---- SOURCE INFORMATION
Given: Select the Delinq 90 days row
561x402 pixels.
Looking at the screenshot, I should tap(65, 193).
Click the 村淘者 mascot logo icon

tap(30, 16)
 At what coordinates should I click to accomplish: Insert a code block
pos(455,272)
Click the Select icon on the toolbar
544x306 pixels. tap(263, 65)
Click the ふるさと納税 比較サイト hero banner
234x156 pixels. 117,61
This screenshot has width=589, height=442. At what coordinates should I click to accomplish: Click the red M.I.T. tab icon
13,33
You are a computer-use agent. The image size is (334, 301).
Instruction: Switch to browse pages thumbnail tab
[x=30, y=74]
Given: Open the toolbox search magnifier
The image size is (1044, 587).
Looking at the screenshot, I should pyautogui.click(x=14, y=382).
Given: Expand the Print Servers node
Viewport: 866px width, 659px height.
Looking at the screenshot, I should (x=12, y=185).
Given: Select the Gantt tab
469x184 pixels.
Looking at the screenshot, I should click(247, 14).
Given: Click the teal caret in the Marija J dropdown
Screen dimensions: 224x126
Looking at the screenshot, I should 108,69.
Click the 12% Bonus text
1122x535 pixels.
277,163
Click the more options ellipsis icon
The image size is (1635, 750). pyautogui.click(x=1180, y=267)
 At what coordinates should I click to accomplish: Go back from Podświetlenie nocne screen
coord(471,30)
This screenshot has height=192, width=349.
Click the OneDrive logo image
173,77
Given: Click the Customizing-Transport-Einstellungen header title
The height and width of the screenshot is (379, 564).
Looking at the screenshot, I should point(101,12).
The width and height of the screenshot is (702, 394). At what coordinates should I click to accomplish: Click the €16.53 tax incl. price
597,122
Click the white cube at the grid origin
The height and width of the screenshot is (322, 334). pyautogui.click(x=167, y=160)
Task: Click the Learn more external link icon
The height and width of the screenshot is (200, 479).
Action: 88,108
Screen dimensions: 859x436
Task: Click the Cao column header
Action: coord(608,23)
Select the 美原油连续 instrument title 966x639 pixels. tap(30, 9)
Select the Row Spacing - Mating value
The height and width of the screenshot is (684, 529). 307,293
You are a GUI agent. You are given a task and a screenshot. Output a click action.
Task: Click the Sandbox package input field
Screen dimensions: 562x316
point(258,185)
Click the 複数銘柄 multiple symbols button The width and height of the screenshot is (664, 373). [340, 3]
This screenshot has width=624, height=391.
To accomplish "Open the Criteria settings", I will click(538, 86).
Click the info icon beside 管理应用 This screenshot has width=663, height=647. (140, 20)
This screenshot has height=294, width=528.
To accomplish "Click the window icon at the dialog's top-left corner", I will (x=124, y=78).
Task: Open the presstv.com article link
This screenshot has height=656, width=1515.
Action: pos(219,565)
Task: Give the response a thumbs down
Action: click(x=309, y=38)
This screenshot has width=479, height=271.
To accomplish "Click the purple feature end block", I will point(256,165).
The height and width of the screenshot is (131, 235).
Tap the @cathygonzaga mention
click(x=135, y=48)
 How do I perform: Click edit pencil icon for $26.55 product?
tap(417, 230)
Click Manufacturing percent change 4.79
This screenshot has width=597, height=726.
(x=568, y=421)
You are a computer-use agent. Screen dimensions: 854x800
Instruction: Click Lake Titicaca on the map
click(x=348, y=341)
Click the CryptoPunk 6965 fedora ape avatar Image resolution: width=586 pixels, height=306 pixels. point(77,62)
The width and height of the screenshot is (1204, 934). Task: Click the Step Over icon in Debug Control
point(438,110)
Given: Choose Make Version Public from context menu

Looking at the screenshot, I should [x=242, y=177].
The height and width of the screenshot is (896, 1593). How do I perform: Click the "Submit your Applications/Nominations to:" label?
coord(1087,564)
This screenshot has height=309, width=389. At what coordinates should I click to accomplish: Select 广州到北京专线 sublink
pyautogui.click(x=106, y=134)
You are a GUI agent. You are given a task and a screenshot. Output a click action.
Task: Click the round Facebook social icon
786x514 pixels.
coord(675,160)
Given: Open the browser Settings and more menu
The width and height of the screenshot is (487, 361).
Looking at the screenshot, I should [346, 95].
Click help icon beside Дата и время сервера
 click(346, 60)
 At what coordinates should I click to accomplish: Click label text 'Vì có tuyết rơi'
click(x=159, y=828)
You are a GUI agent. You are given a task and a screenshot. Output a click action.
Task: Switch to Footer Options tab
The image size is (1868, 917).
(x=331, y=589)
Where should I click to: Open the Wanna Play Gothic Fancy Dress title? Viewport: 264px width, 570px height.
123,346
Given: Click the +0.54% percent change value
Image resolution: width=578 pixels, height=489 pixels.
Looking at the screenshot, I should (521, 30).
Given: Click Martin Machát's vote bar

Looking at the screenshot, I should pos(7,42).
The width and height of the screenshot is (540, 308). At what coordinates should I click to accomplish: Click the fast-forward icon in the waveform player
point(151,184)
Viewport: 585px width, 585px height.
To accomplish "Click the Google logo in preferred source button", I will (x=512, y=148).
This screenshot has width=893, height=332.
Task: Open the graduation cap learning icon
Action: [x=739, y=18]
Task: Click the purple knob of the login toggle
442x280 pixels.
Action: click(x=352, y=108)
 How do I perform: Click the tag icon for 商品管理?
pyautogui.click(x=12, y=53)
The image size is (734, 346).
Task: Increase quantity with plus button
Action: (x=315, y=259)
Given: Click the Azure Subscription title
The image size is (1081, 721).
--------
• ASSIGNED TASK
Would you copy out every line in the records that includes the string "computer"?

• SOLUTION TO THIS EXERCISE
You are a computer-use agent. The image size is (334, 301).
You are a computer-use agent. Screen dimensions: 854x800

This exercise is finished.